### SHORT PROBLEM A
In the second-rut thread, in what region did one poster see three bucks herding a doe?
### SHORT PROBLEM B
Quote the second-rut thread word for word, starting with "On Tuesday I" and going on through "the whole time.".

### EXCERPT
[Start]
# 2nd Rut



## mar8152

Starting to see Bucks running Does again...anyone else seeing the start of the 2nd Rut?


----------



## capt.scott

Same here. Seen a buck chasing a doe hard yesterday.


----------



## T-180

On Tuesday I saw 3 bucks herding a doe & she was showing all signs of being in full estrous. Central Ohio


----------



## squid_1

Shot a buck on the 2nd and he was chasing a doe, grunting the whole time.


----------



## Saugeyefisher

Is it a moon phase causing this 2nd rut? Woods getting back to normal? I havnt hunted for years. I talk hunting with a lot of guys and bring this up with them a lot. 
I drive a lot for work and fish a couple areas with a lot of deer activity. 
I've seen bucks "chasing" does from the first cool down in August to mid December. 
When fish spawn they spawn in cycles. Crappie will spawn from late march/early April-mid June depending on conditions for example(don't know if this is apples-apples ?).... But like deer a majority will spawn/rut at the same time ,but not all??? 
Am I thinking about this right? Typically there is a "peak" for rut. But its possible to see this action for several months. Just not as often as during the "peak"????
I do plan on getting back into hunting soon. But im posting this just because I've always thought about for some reason,and am just curious.
Thanks


----------



## fastwater

Saugeyefisher said:


> Is it a moon phase causing this 2nd rut? Woods getting back to normal? I havnt hunted for years. I talk hunting with a lot of guys and bring this up with them a lot.
> I drive a lot for work and fish a couple areas with a lot of deer activity.
> I've seen bucks "chasing" does from the first cool down in August to mid December.
> When fish spawn they spawn in cycles. Crappie will spawn from late march/early April-mid June depending on conditions for example(don't know if this is apples-apples ?).... But like deer a majority will spawn/rut at the same time ,but not all???
> Am I thinking about this right? Typically there is a "peak" for rut. But its possible to see this action for several months. Just not as often as during the "peak"????
> I do plan on getting back into hunting soon. But im posting this just because I've always thought about for some reason,and am just curious.
[End]
### INFORMATION SUPPLIED
[Start]
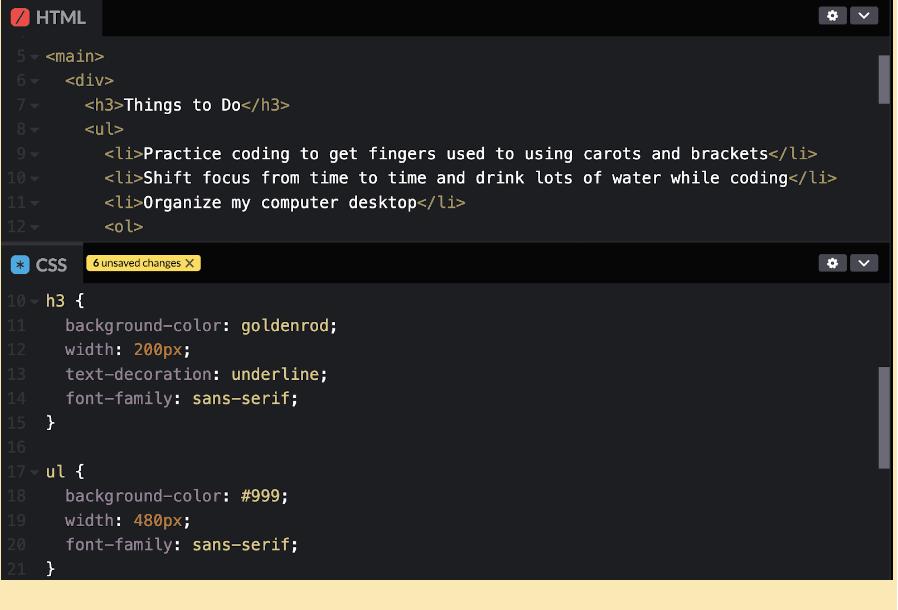The height and width of the screenshot is (610, 898).
Task: Collapse the div element fold arrow
Action: [x=33, y=80]
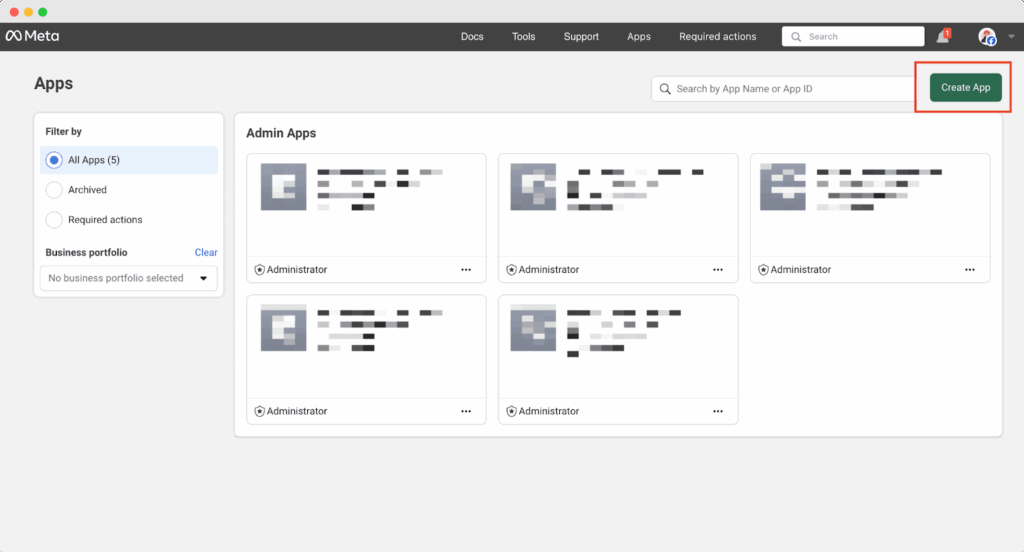Viewport: 1024px width, 552px height.
Task: Open the user profile avatar menu
Action: coord(987,37)
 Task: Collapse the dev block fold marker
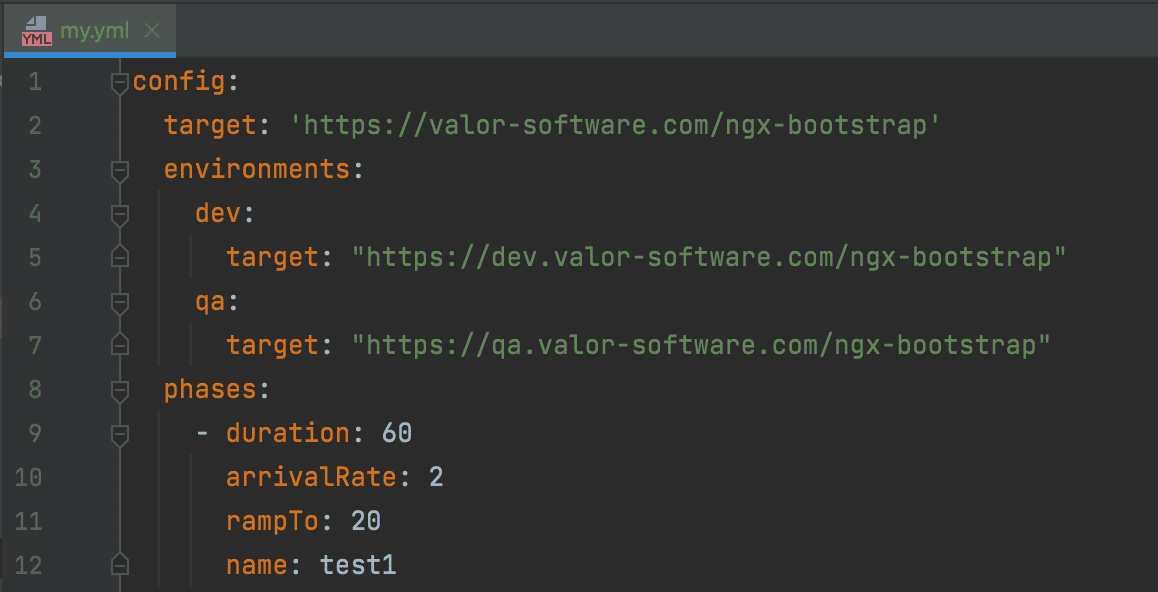coord(120,214)
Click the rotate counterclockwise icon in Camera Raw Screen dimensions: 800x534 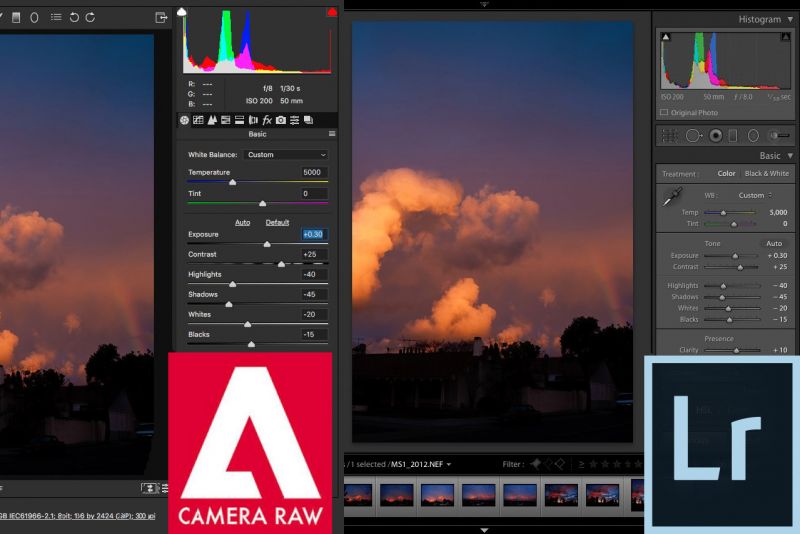(75, 17)
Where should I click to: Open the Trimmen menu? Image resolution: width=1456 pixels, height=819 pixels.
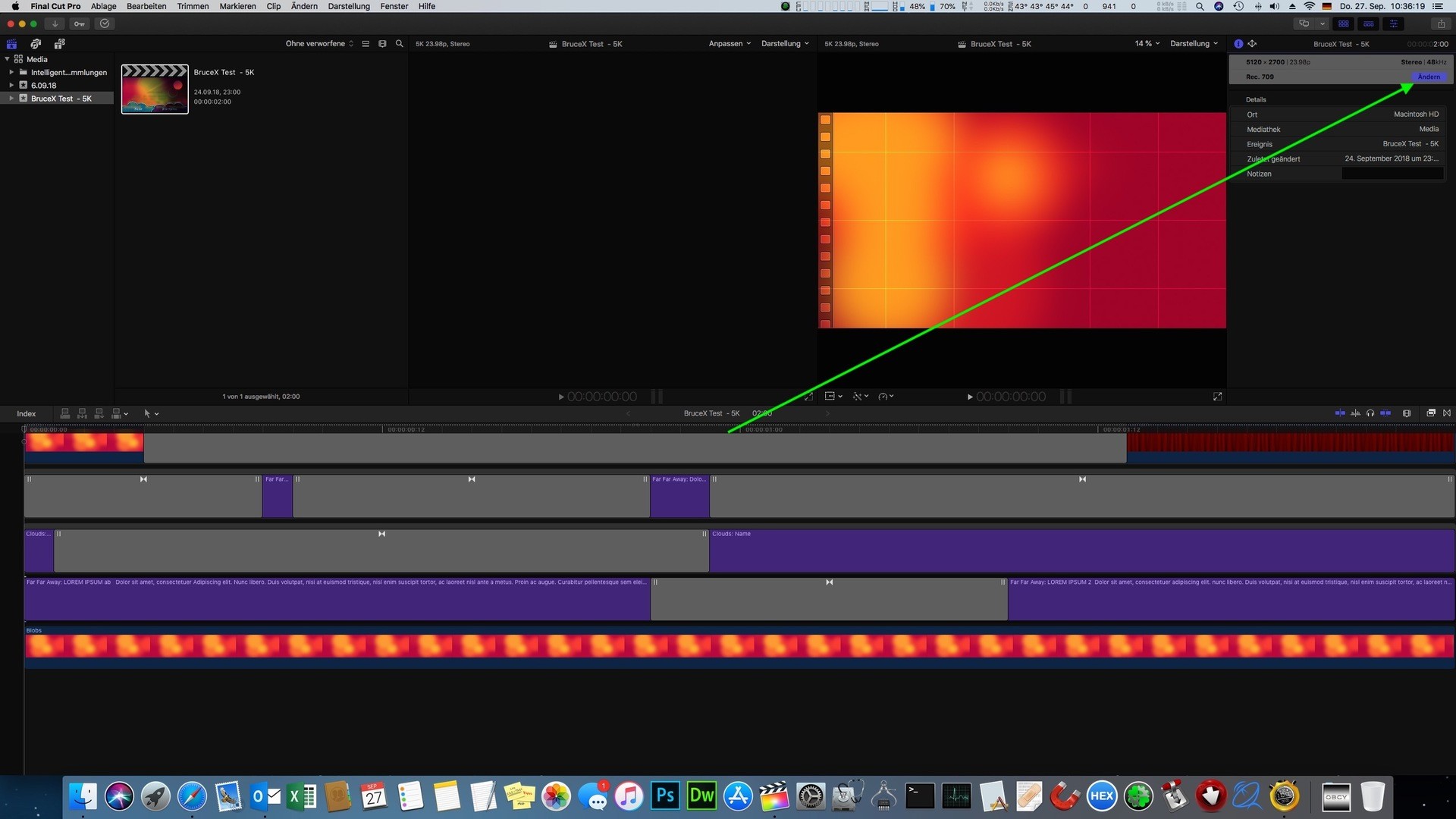(193, 6)
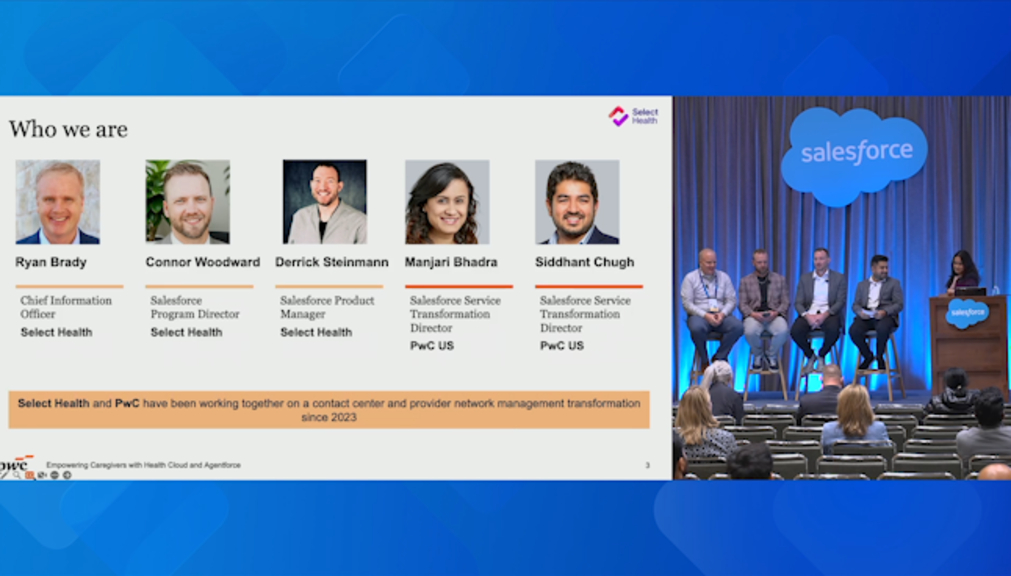Image resolution: width=1011 pixels, height=576 pixels.
Task: Click the magnifier zoom icon in slideshow toolbar
Action: coord(17,475)
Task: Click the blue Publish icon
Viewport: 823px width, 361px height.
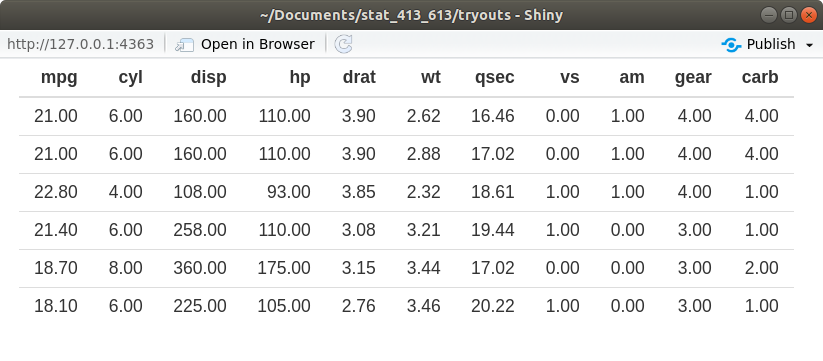Action: point(731,45)
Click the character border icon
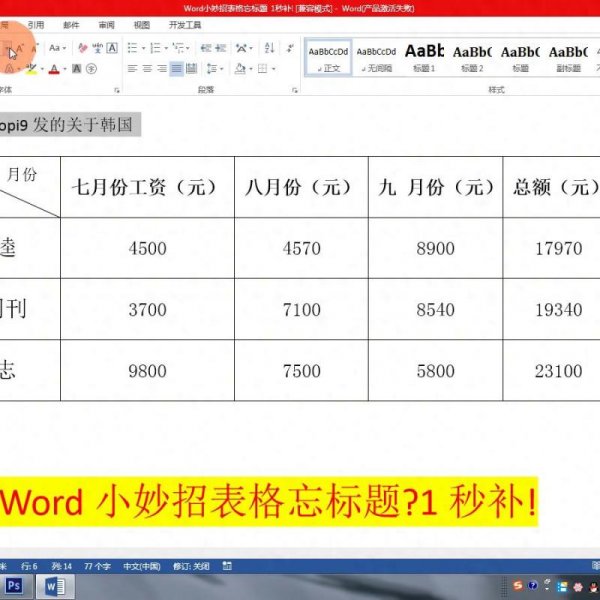600x600 pixels. tap(112, 47)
[End]
### EXERCISE OUTPUT A
Central Ohio

### EXERCISE OUTPUT B
On Tuesday I saw 3 bucks herding a doe & she was showing all signs of being in full estrous. Central Ohio


----------



## squid_1

Shot a buck on the 2nd and he was chasing a doe, grunting the whole time.